Le Lycée Mbacké 2, situé dans la commune de Mbacké Baol, fait face à une situation qui suscite incompréhension et frustration. Malgré des résultats scolaires remarquables — 70 % de réussite au baccalauréat 2025, dont 15 mentions —, ses 2 000 élèves demeurent privés d’une infirmerie pourtant construite et équipée à hauteur de près de 40 millions de francs CFA.

L’initiative est l’œuvre de Matar Sarr, président de l’association And Jarin Askan Wi, qui n’en est pas à son premier acte de générosité. Avant même l’édification de l’infirmerie, il avait déjà financé plusieurs projets pour améliorer les conditions d’apprentissage : le carrelage de toutes les salles de classe, la réfection de la salle de conférence, la construction de bancs publics dans la cour, la reprise du mur de clôture et du portail d’entrée.

Une promesse non tenue depuis quatre ans

Depuis l’achèvement du bâtiment, élèves, parents, enseignants et partenaires attendent en vain la mise en service de l’infirmerie. Les autorités locales, notamment le maire de l’époque, le médecin-chef du district sanitaire et la direction du lycée, avaient pourtant promis de s’impliquer pour assurer son fonctionnement. Quatre ans plus tard, le bâtiment reste fermé, son matériel inutilisé, et il est désormais menacé par les inondations provoquées par les fortes pluies.

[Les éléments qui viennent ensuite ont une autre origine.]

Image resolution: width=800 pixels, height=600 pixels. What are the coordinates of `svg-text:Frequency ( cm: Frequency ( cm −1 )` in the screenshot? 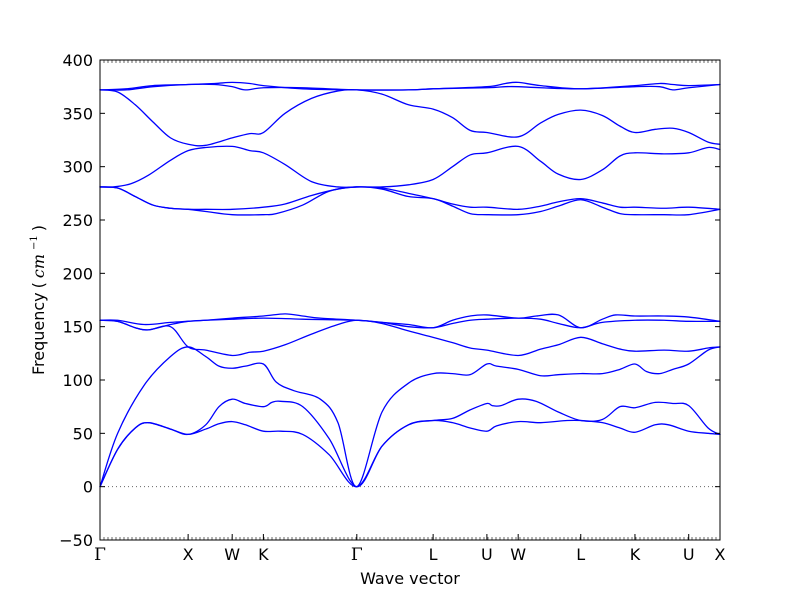 It's located at (36, 300).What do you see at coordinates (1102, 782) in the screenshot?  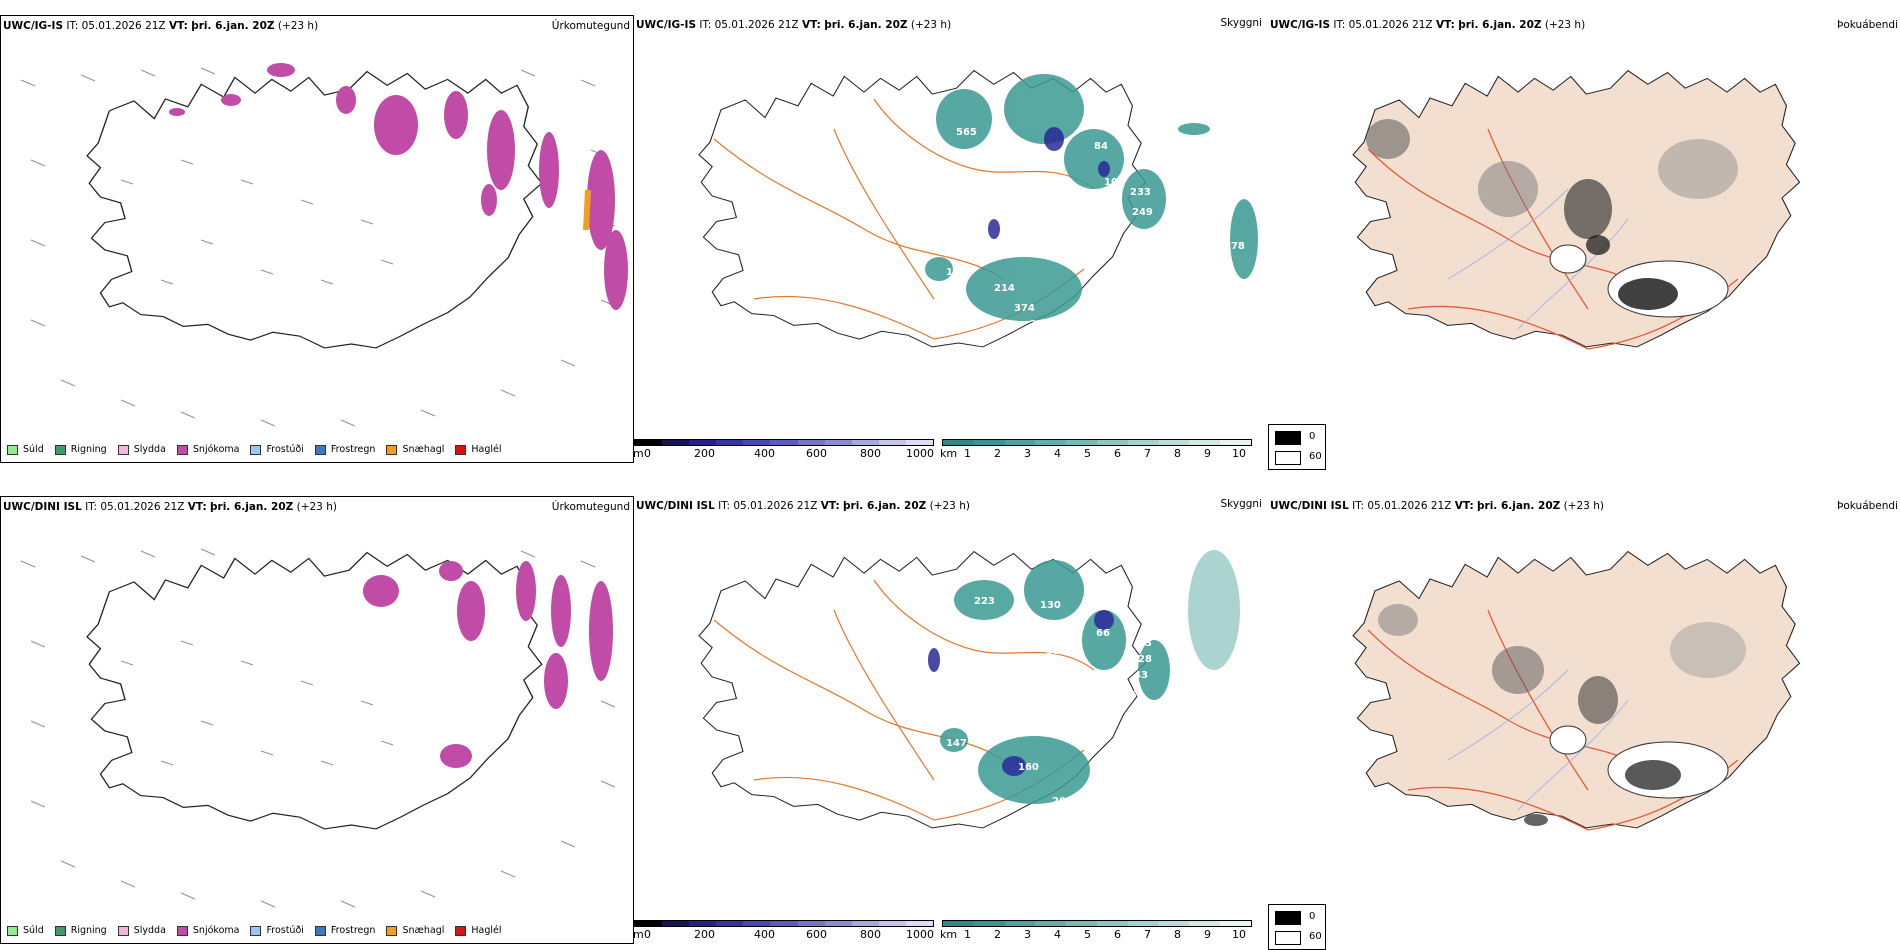 I see `svg-text: 245` at bounding box center [1102, 782]. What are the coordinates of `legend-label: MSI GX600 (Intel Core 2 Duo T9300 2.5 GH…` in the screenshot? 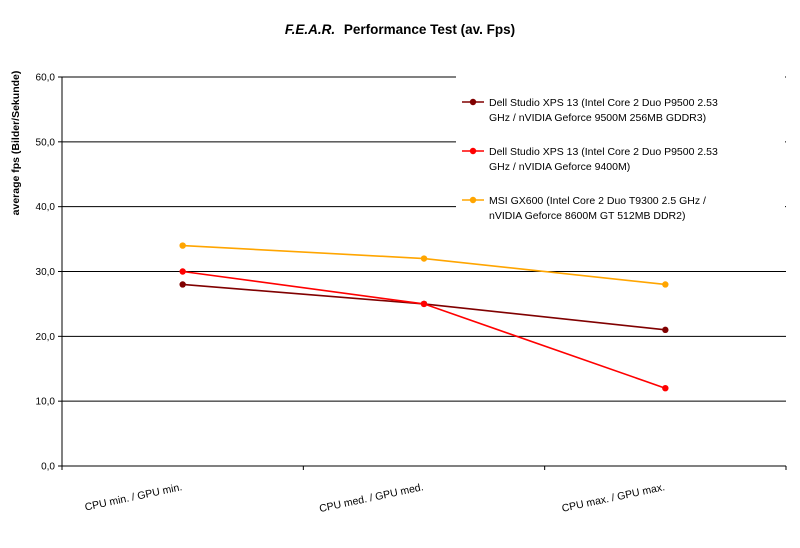 It's located at (598, 201).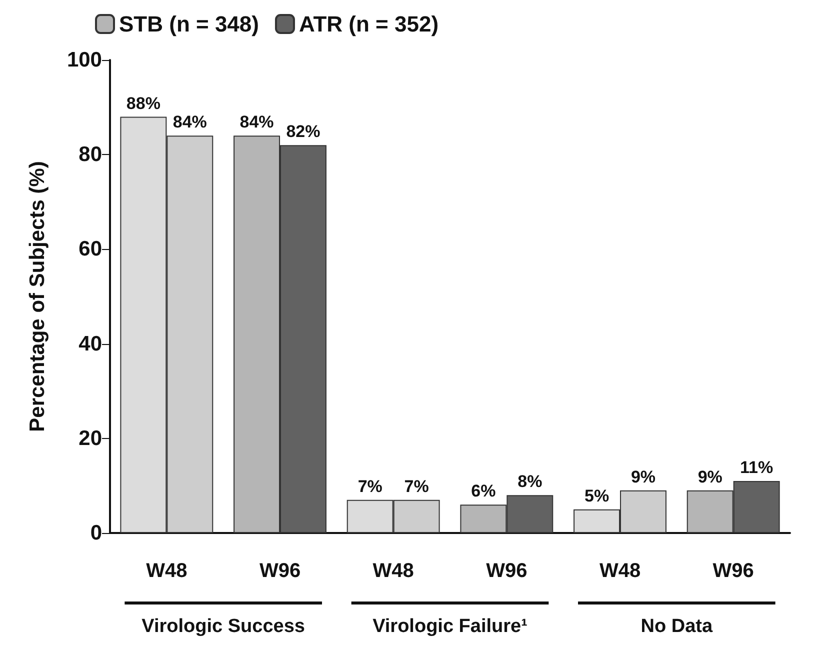  Describe the element at coordinates (90, 250) in the screenshot. I see `y-tick-label: 60` at that location. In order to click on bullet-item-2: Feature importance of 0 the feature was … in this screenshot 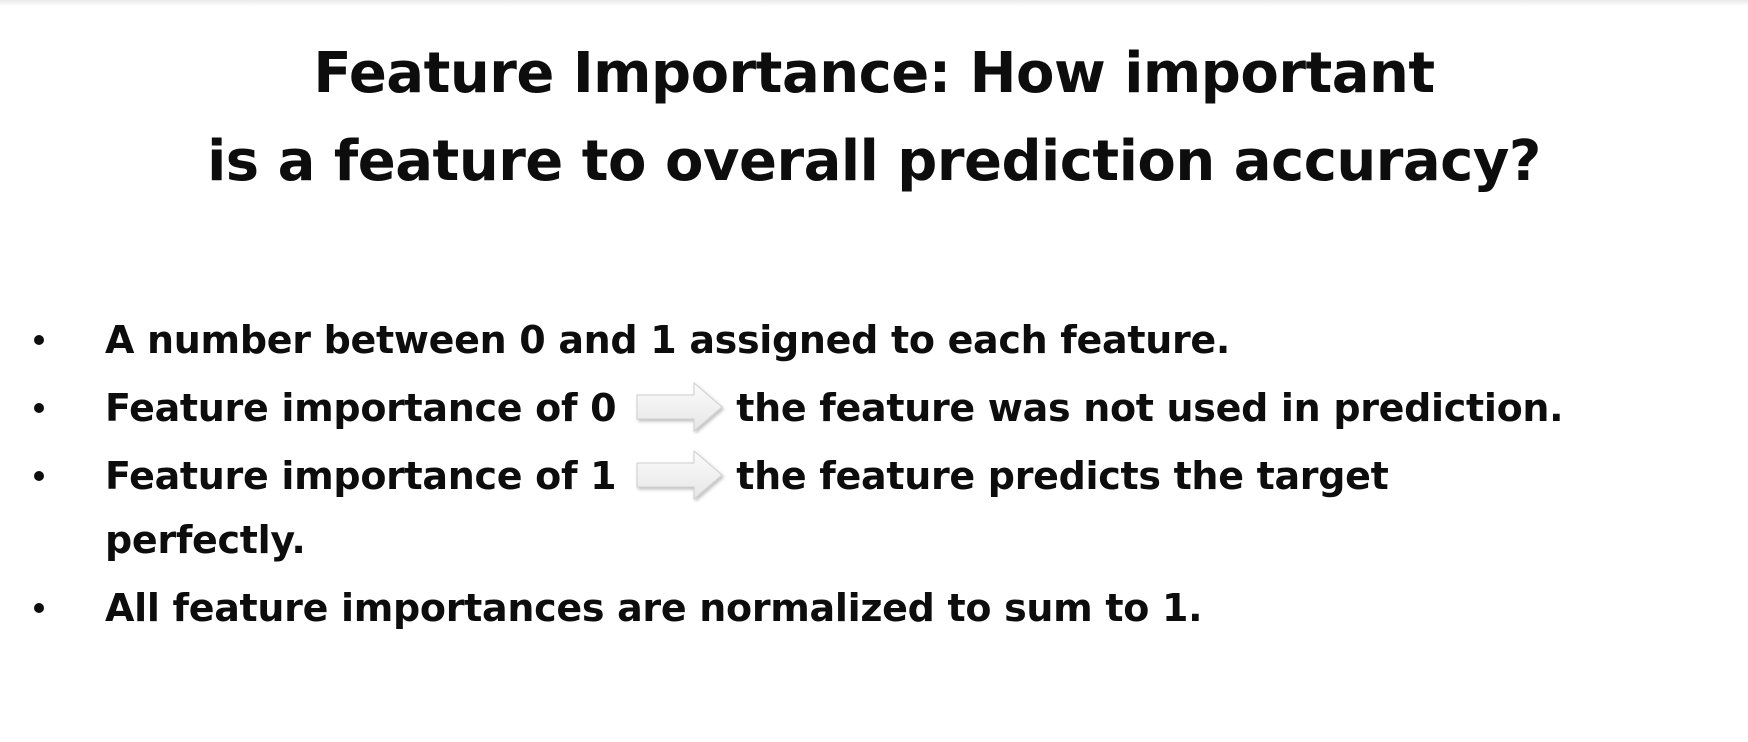, I will do `click(874, 408)`.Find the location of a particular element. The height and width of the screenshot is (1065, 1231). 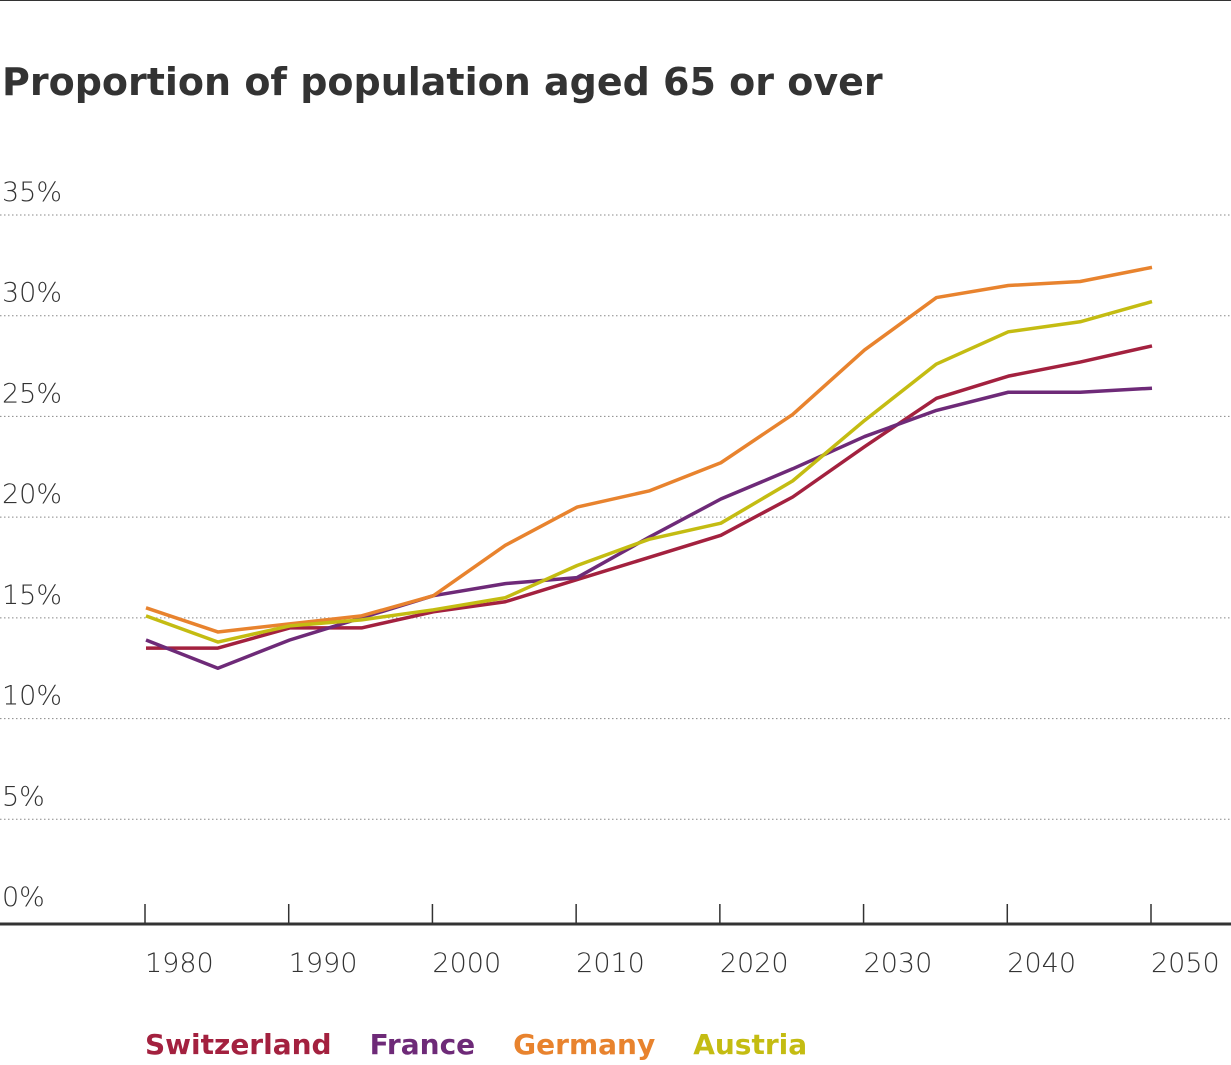

y-tick-label: 15% is located at coordinates (32, 596).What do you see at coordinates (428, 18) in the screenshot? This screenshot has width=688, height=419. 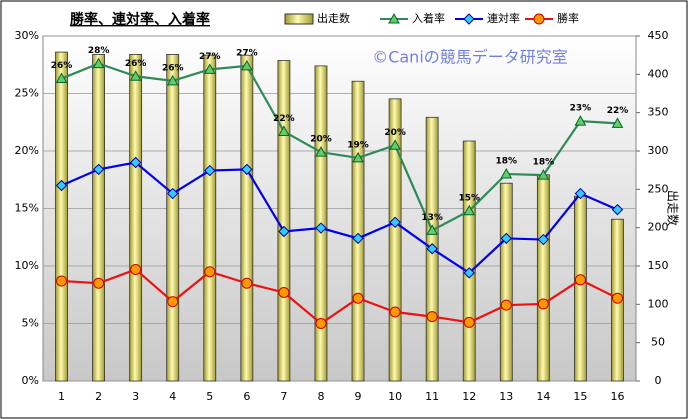 I see `legend-label: 入着率` at bounding box center [428, 18].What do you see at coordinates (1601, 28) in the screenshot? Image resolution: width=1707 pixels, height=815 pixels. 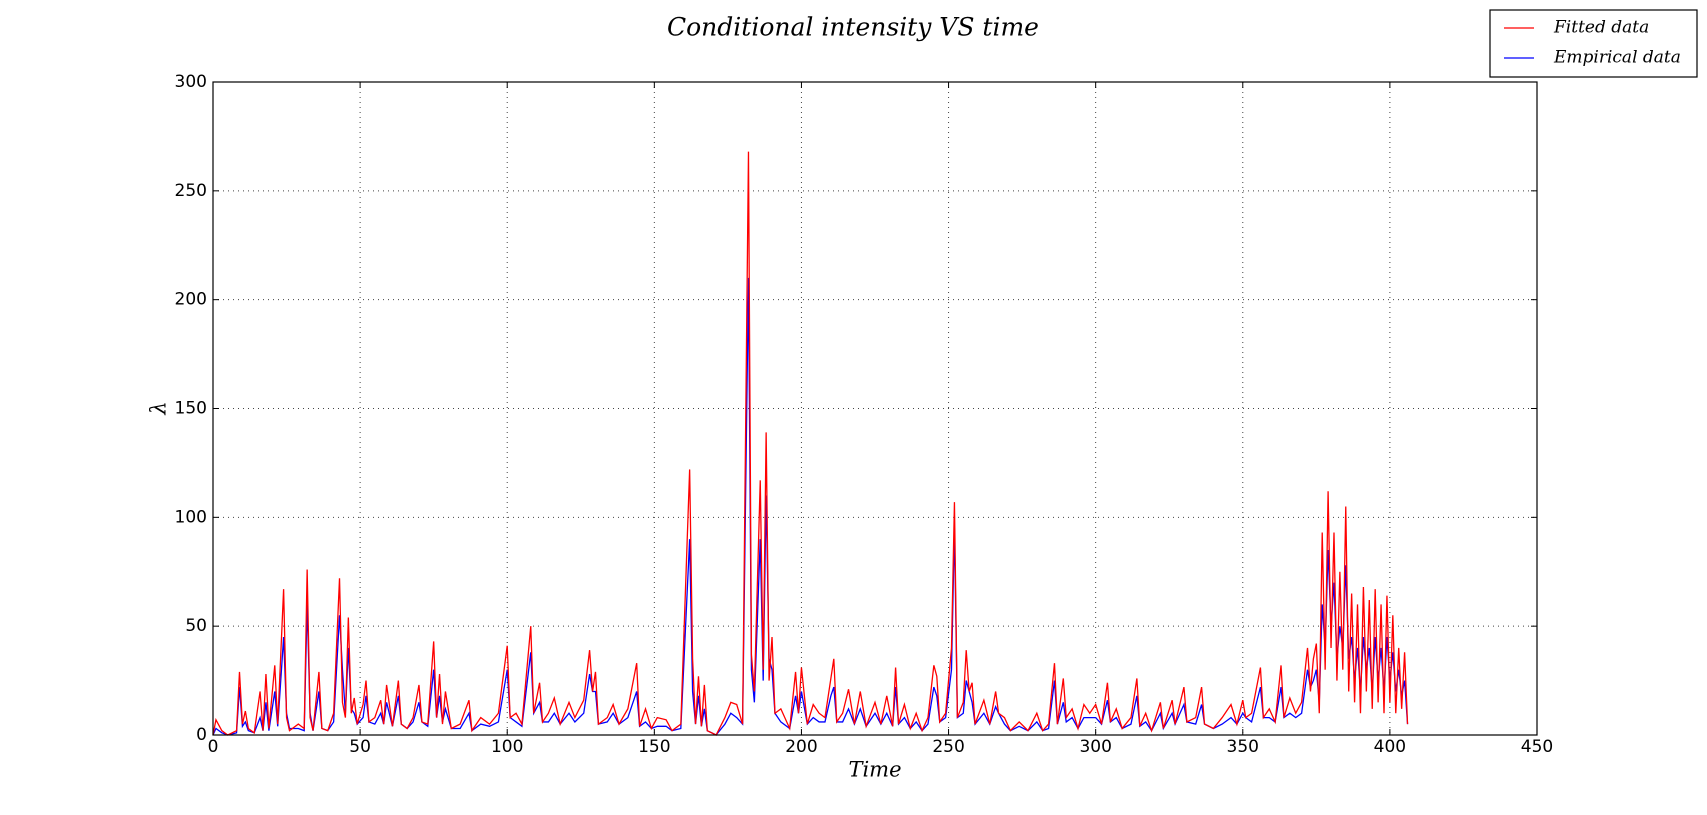 I see `legend-label: Fitted data` at bounding box center [1601, 28].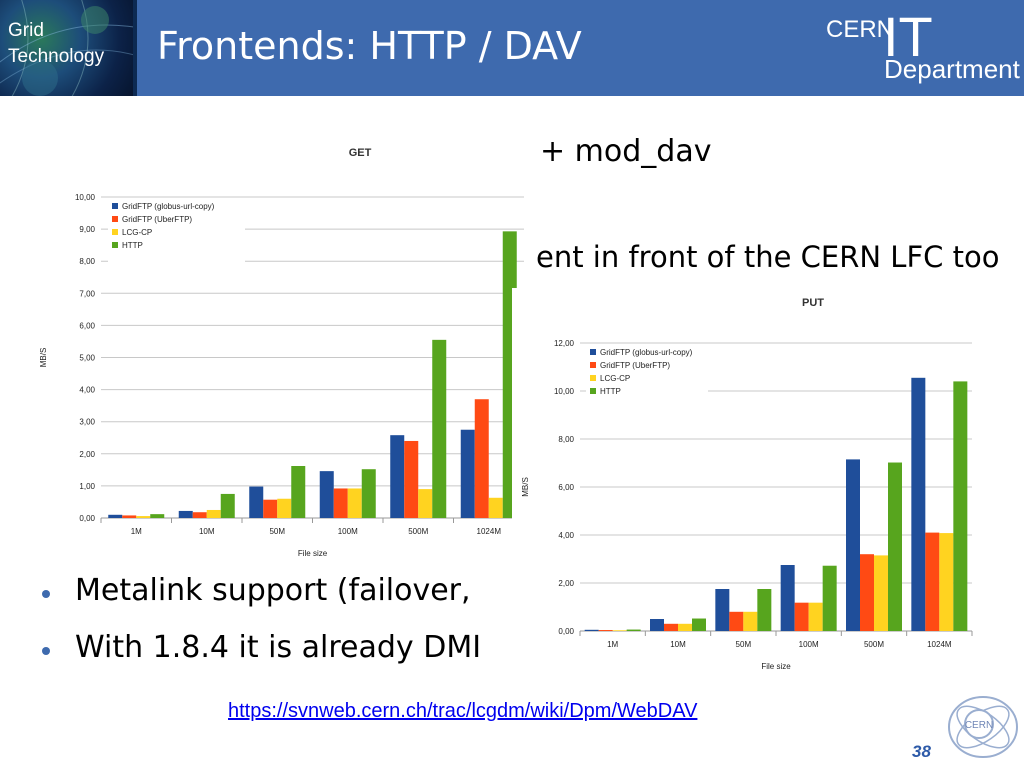 The width and height of the screenshot is (1024, 768). Describe the element at coordinates (940, 644) in the screenshot. I see `x-tick-label: 1024M` at that location.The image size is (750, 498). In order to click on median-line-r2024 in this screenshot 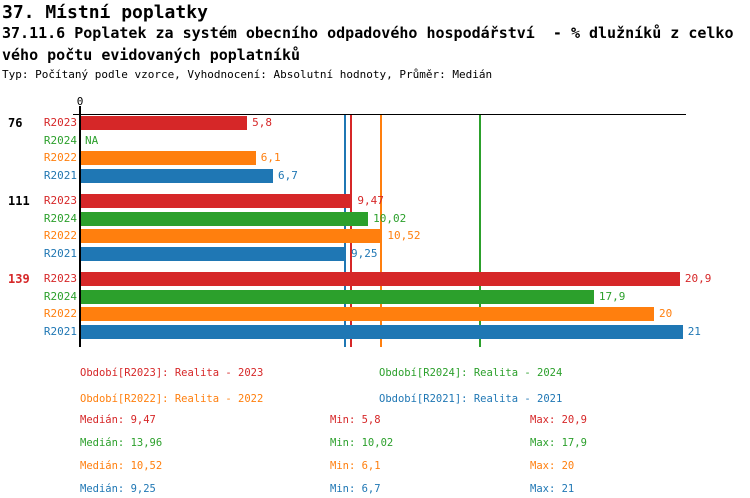, I will do `click(480, 230)`.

Un appel à la mobilisation

Pour Matar Sarr, la situation est intenable : « Nous avons tenu notre promesse envers la communauté éducative. Il revient maintenant aux autorités de respecter leur engagement afin que les élèves disposent d’un espace de soins de proximité », déclare-t-il, visiblement remonté.

Le mécène, qui poursuit parallèlement d’autres initiatives sociales comme la clôture de l’école élémentaire Cheikh Moustapha Fall ou la future bibliothèque du Lycée Mbacké 3, estime que la mise en service de l’infirmerie est une condition pour aller de l’avant.

Un symbole d’un mal plus profond

Cette inertie met en lumière un problème récurrent dans le secteur éducatif : la lenteur administrative et institutionnelle qui neutralise parfois les efforts citoyens. À Mbacké, comme ailleurs, les populations s’interrogent sur la pertinence de laisser en friche des infrastructures vitales alors que les besoins sont pressants.

Aujourd’hui, Matar Sarr lance un appel à la mobilisation des autorités et des habitants de Mbacké Baol pour sauver ce projet et redonner espoir aux milliers d’élèves concernés.